Consigne: Reprenez le texte sur le motazilisme et poursuivez-le après sa dernière phrase.

Discussion philosophique entre Socrate et ses disciples, Choix de sentences et de fins propos de al-Moubashir, Proche-Orient, XIIIe siècle, Istanbul, bibliothèque du palais de Topkapı © akg-images / De Agostini Picture Lib. / G. Dagli Orti
Le motazilisme est un mouvement religieux fondé au début du VIIIe siècle par Wasil ibn Ata. À cette époque, qui voit se mettre en place les principaux courants de l’islam, les débats théologiques sont nombreux, et influencent le pouvoir politique. Marqués par la philosophie antique, les motazilites sont souvent considérés comme rationalistes, car ils estiment que l’homme peut, en dehors de toute révélation divine, accéder à la connaissance.

Données recueillies:
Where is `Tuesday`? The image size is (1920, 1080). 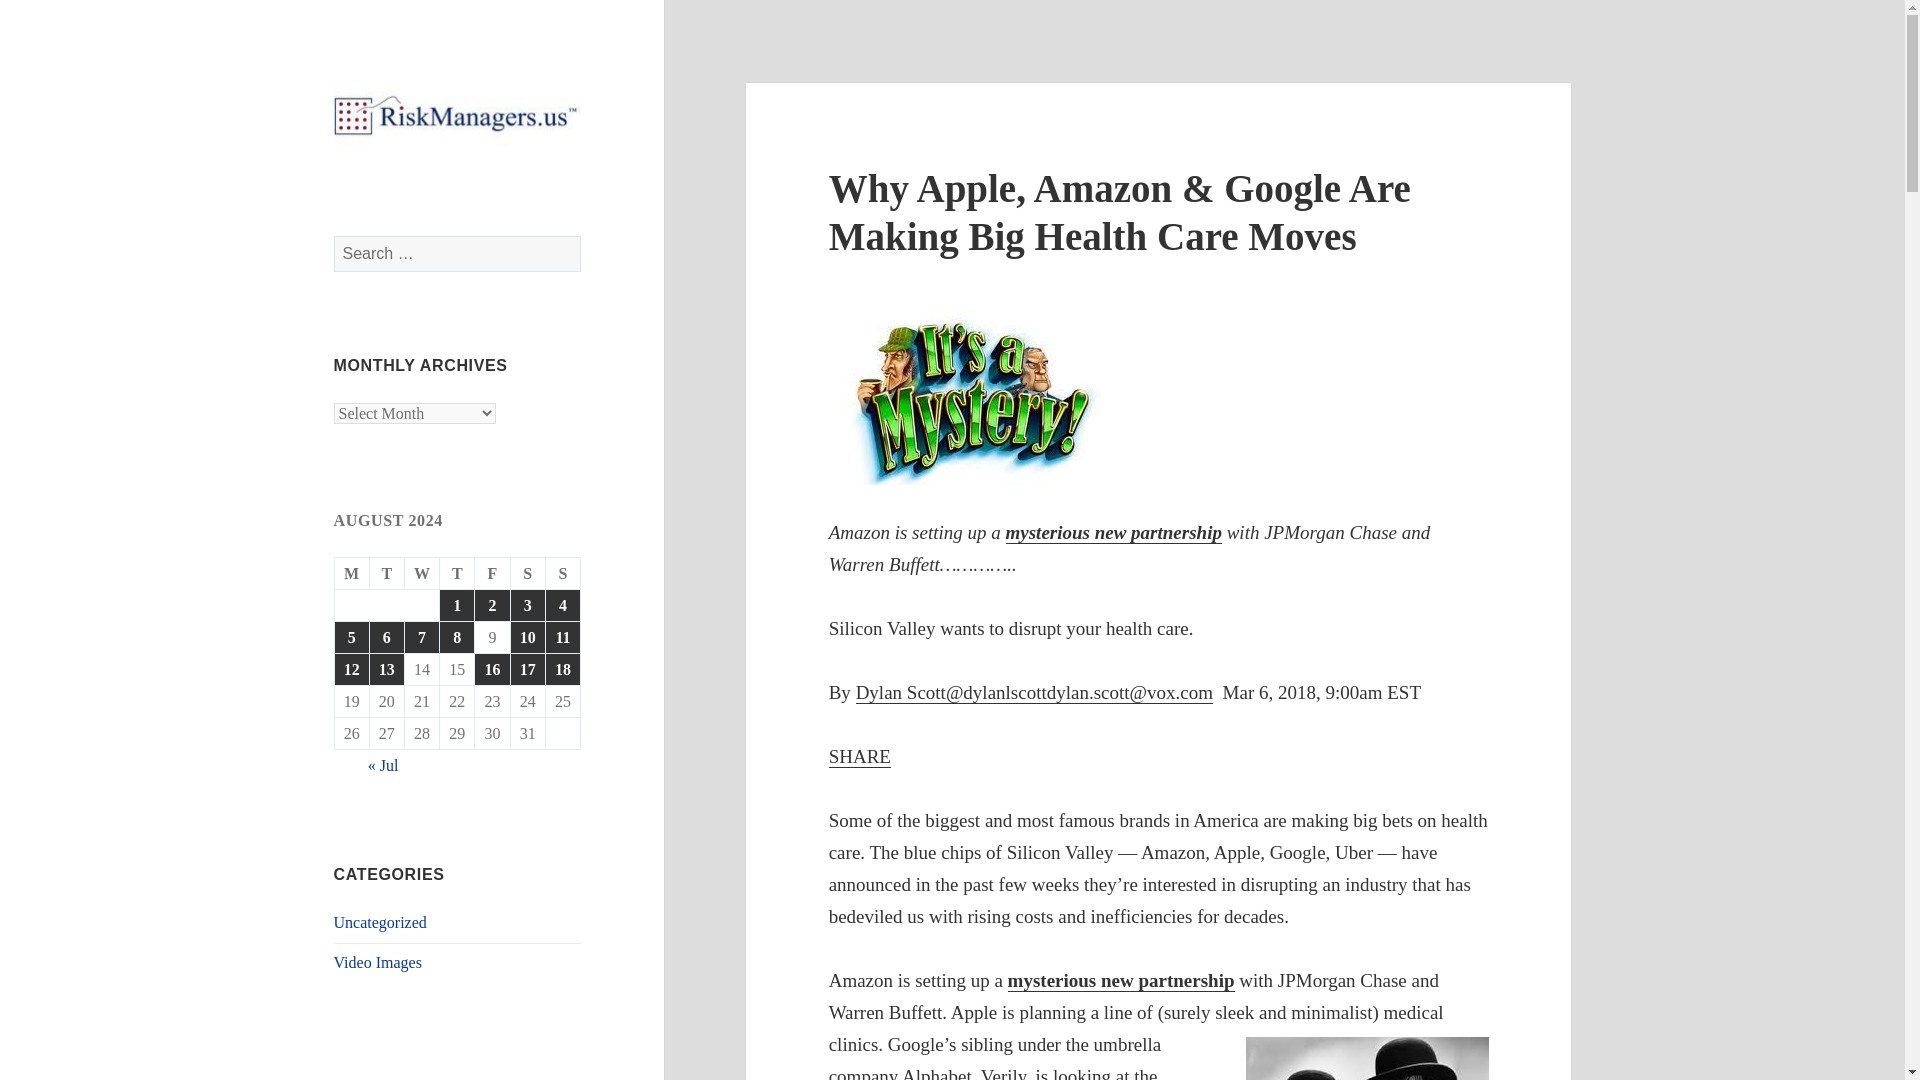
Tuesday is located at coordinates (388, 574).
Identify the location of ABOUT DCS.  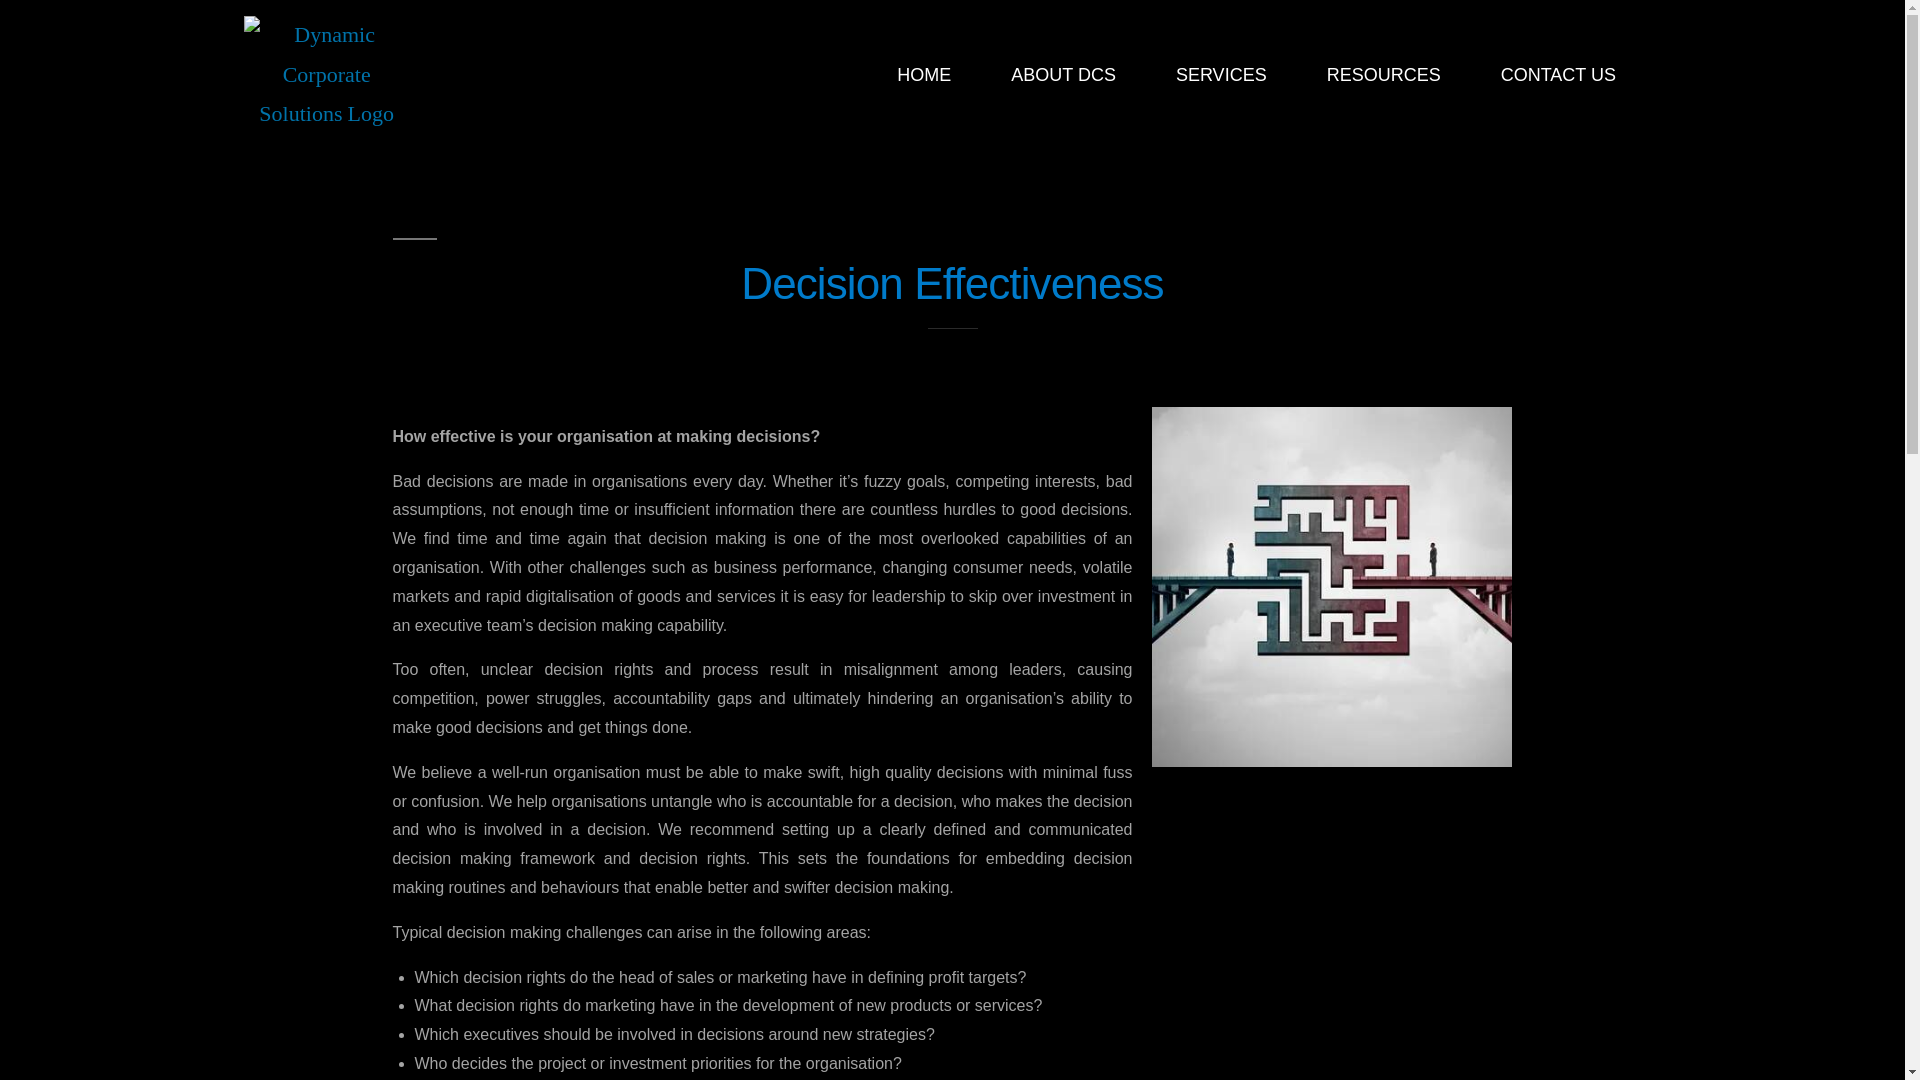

Réponse:
Une doctrine basée sur cinq grands principes
Les motazilites fondent leurs croyances sur cinq principes :
1) L’affirmation de l’unité de Dieu, conçu comme une entité hors du temps et hors de l’espace. De ce fait, le Coran est pour eux un livre « créé », son essence n’étant pas divine, puisqu’il est apparu à un moment précis.
2) La justice divine, selon laquelle Dieu ne veut et ne fait que ce qui est bien. De ce principe découle l’idée que l’homme n’est pas prédestiné (car il peut faire le mal), mais dispose d’un libre-arbitre.
3) La promesse et la menace, c’est-à-dire le fait qu’au jour du jugement, Dieu récompensera les bons et punira ceux qui lui ont désobéi.
4) Le degré intermédiaire, qui postule que si un musulman commet un péché important, il ne doit ni être considéré comme un croyant, ni comme un mécréant, mais plutôt comme un pécheur devant se repentir pour redevenir croyant.
5) Ordonner le bien et blâmer le blâmable, en s’engageant dans l’action politique, voire en se rebellant contre l’autorité et l’État, si ses actes sont injustes.

Existe-t-il encore des motazilites ?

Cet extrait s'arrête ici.